Quizá sea esto último –el verticalismo y la sumisión, tan caros a la vicepresidenta– lo que convierte al gobernador formoseño en un político ejemplar a ojos del oficialismo. Porque las mismas características, aunque extremadas por un uso de la fuerza que ya no reconoce límites, ostenta el régimen chavista de Venezuela, que esta semana fue reivindicado por el Gobierno. La salida de la Argentina del Grupo de Lima, un colectivo de países que busca una solución democrática para la crisis venezolana, confirma la afinidad del kirchnerismo con los líderes despóticos del país y del mundo, cualquiera sea su signo, de Maduro a Putin.
Michelle Bachelet hizo para las Naciones Unidas un informe demoledor en el que consigna las torturas y las muertes de disidentes a manos del régimen bolivariano. Sin embargo, el Gobierno propone con hipocresía un “diálogo inclusivo” en Venezuela. Maduro es tan proclive al diálogo como Cristina Kirchner. Luis Almagro, secretario de la OEA, reclamó más apoyo a “la lucha contra la tiranía” venezolana. No lo va a encontrar en el gobierno argentino. Con este aval a un régimen que mata y tortura, el kirchnerismo suma otra evidencia de que se apropió de la causa de los derechos humanos, ninguneando a Raúl Alfonsín, solo para usarla como instrumento de su vocación hegemónica.
La alusión de Estela de Carlotto y del régimen de Gildo Insfrán al odio no es casualidad. Es síntoma del aumento de la violencia política en el país, que crece desde principios de mes, cuando el Presidente y la vice le declararon la guerra a la Justicia en discursos incendiarios. El odio es el negocio del populismo. Lo fomenta para profundizar la polarización en la que se asienta el relato. Y hoy el relato se centra en la idea de lawfare, una ficción que para prosperar requiere la adhesión fanática de una masa crítica que vea al demonio en la oposición, así como el acompañamiento cómplice de los calculadores que solo piensan en su beneficio o en mantener sus privilegios. De todos modos, es difícil que el relato pueda disimular la ilegalidad de los ataques que el Gobierno, dominado por las obsesiones de la vicepresidenta, lanza a diario contra jueces y fiscales. Tampoco parece probable que la ficción pueda neutralizar todo lo actuado en expedientes avanzados, algunos de ellos ya en etapa de juicio oral.

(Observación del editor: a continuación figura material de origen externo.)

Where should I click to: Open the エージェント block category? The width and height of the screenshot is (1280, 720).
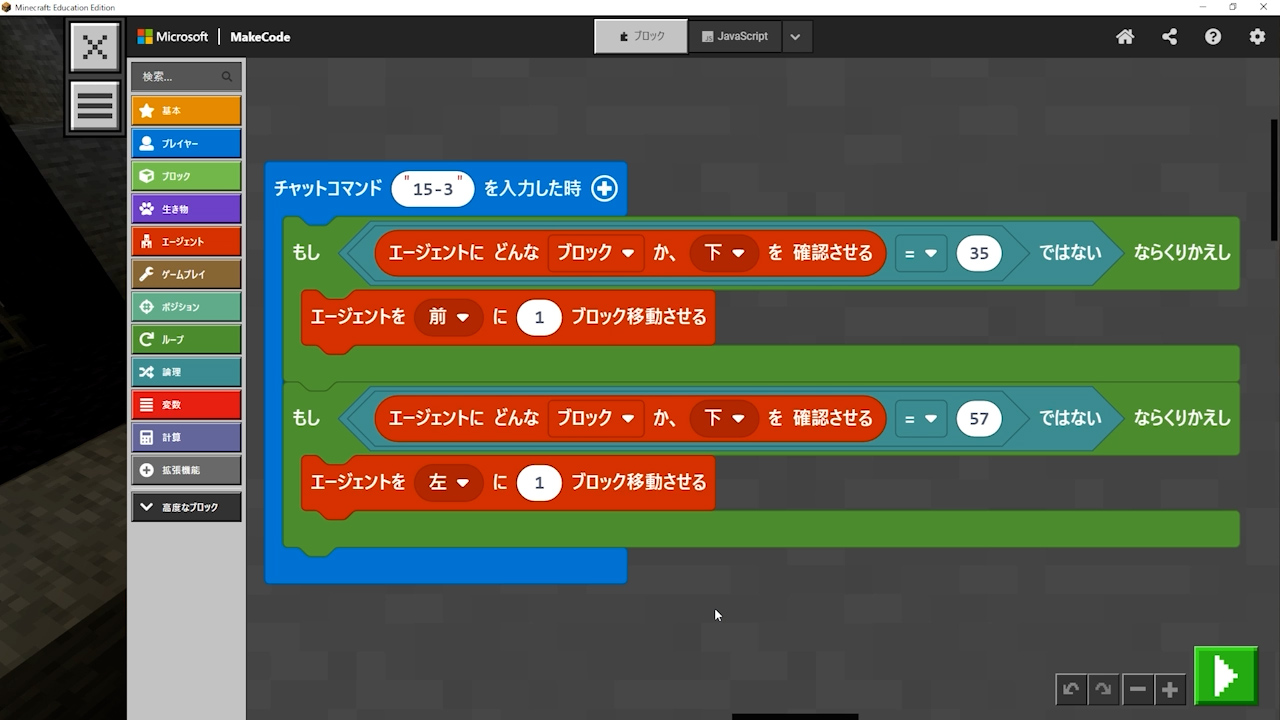point(186,241)
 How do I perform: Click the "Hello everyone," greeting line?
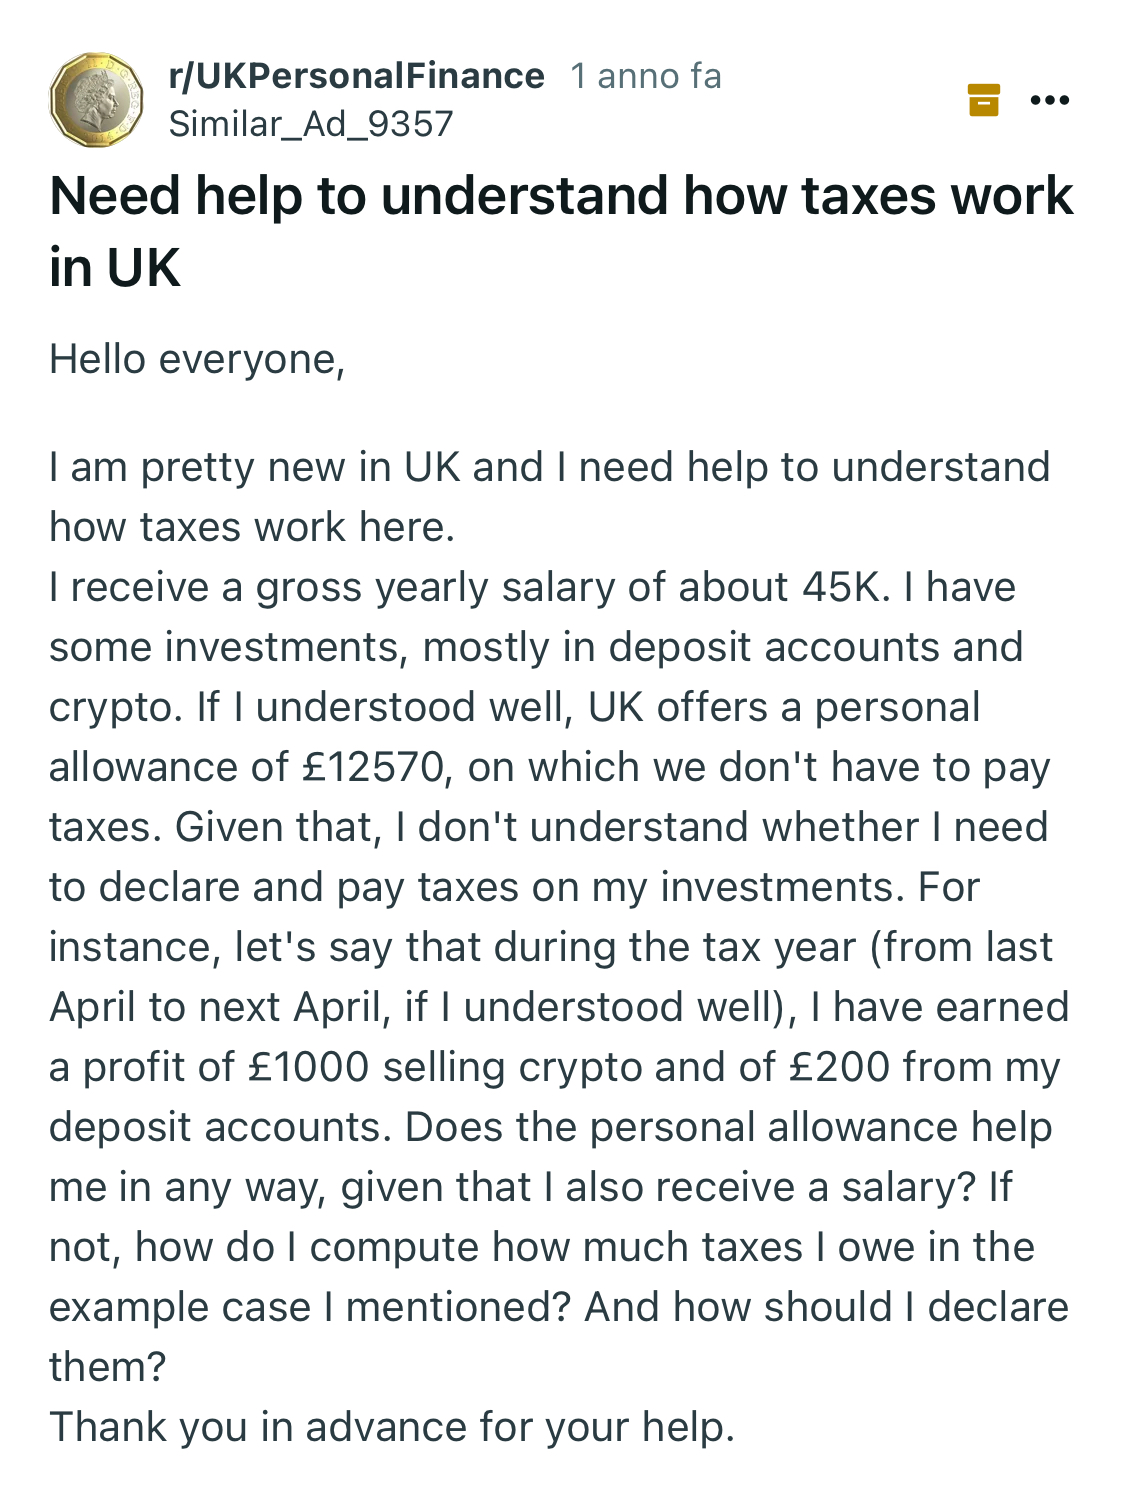(x=197, y=359)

Para peor, allí donde el kirchnerismo pretendía denunciar lawfare la cosa se dio vuelta y los acusadores pasaron al banquillo de los investigados. “Operativo Puf. Bonadio, Stornelli, puf”, le soplaba en mayo de 2019 el hoy diputado Eduardo Valdés a Juan Pablo Schiavi, preso en el penal de Ezeiza. Se refería a la causa que Alejo Ramos Padilla, entonces juez de Dolores, abriría para dinamitar la causa de los cuadernos de las coimas. Esta semana, la Cámara Federal ordenó investigar a quienes impulsaron esa operación. Hechos versus relato, esa es la pelea de fondo. La apelación al odio, la violencia verbal, la polarización, son formas de fortalecer el relato. La verdadera lucha de Cristina Kirchner no es contra la oposición, sino contra la verdad.